New Skills for a New Approach

Essential Partners and the Department co-designed a two-day workshop for Boston Parks and Rec staff, with one full day spent rethinking meeting design and the second full day focused on facilitation skill-building for staff members.

The staff was able to clarify the purposes and expectations for public meetings, identify more effective meeting preparation practices, learn the basic elements of the Essential Partners approach to public meetings, and develop greater confidence in their facilitation skills.

Empowering Community Members

With the help of Essential Partners, Boston Parks and Rec program managers have shifted their community meeting design to incorporate several new structures.

For instance, the Department now uses breakout sessions in public meetings. Using EP’s approach, the breakout sessions allow every community member an equal opportunity to be heard while also creating a space to hear from others.

As a result, program managers have found community members more open and willing to listen to different views, especially around contentious issues. 

Since restructuring public meetings, members of the community feel they’re able to play a meaningful role in decisions that involve their community.
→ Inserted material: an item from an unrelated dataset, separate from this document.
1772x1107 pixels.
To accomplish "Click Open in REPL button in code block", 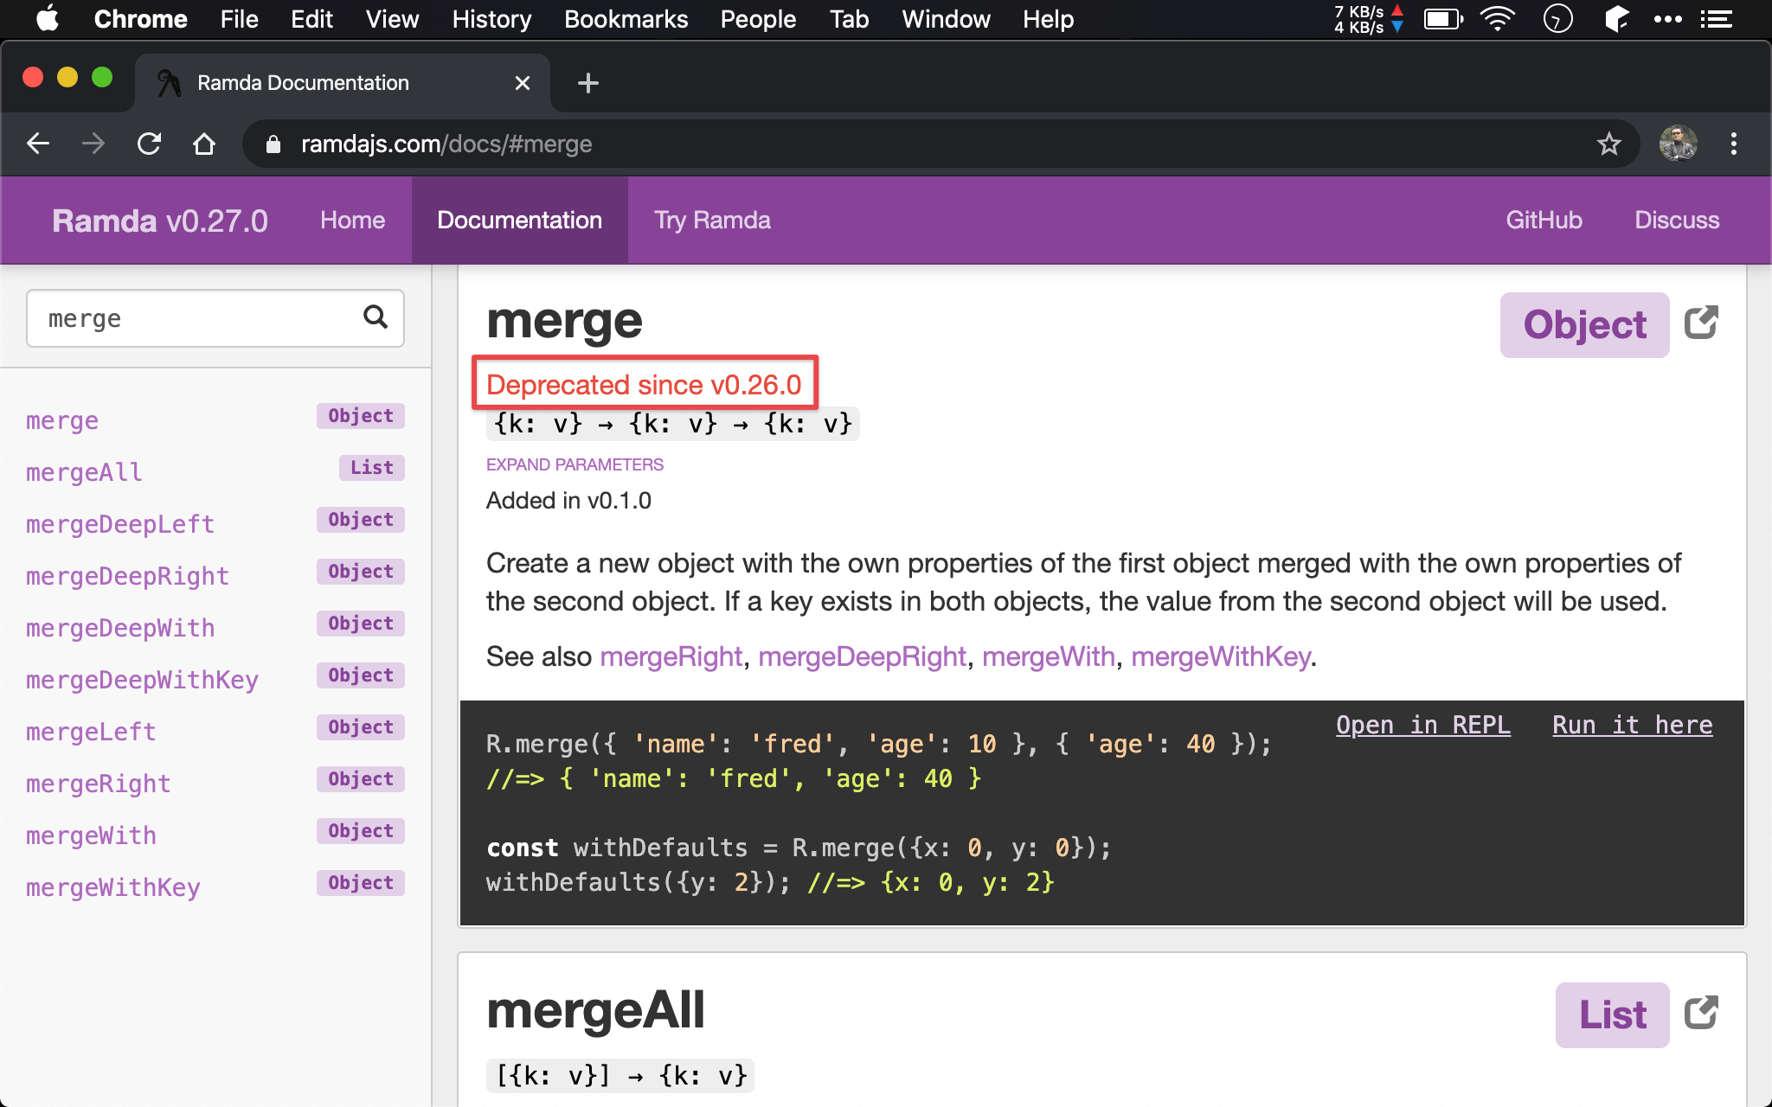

“New meeting structures have provided safe spaces for dialogue,” said Allison Perlman, one of Boston and Rec’s program managers, “and they have encouraged more one-on-one, in-depth conversations.”

The Moakley Park Vision Plan

The new approach to community engagement has also led Boston Parks and Rec to re-imagine how they cultivate community engagement and leverage other community organizations.

The Department formed Moakley Park Vision Plan, which includes a Community Advisory Group. The group consists of representative community leaders who ensure that affected communities have influence in these public processes.

Not only do community members now have a space to voice their hopes, ideas, and concerns, they are also able to build stronger relationships with other members of their community.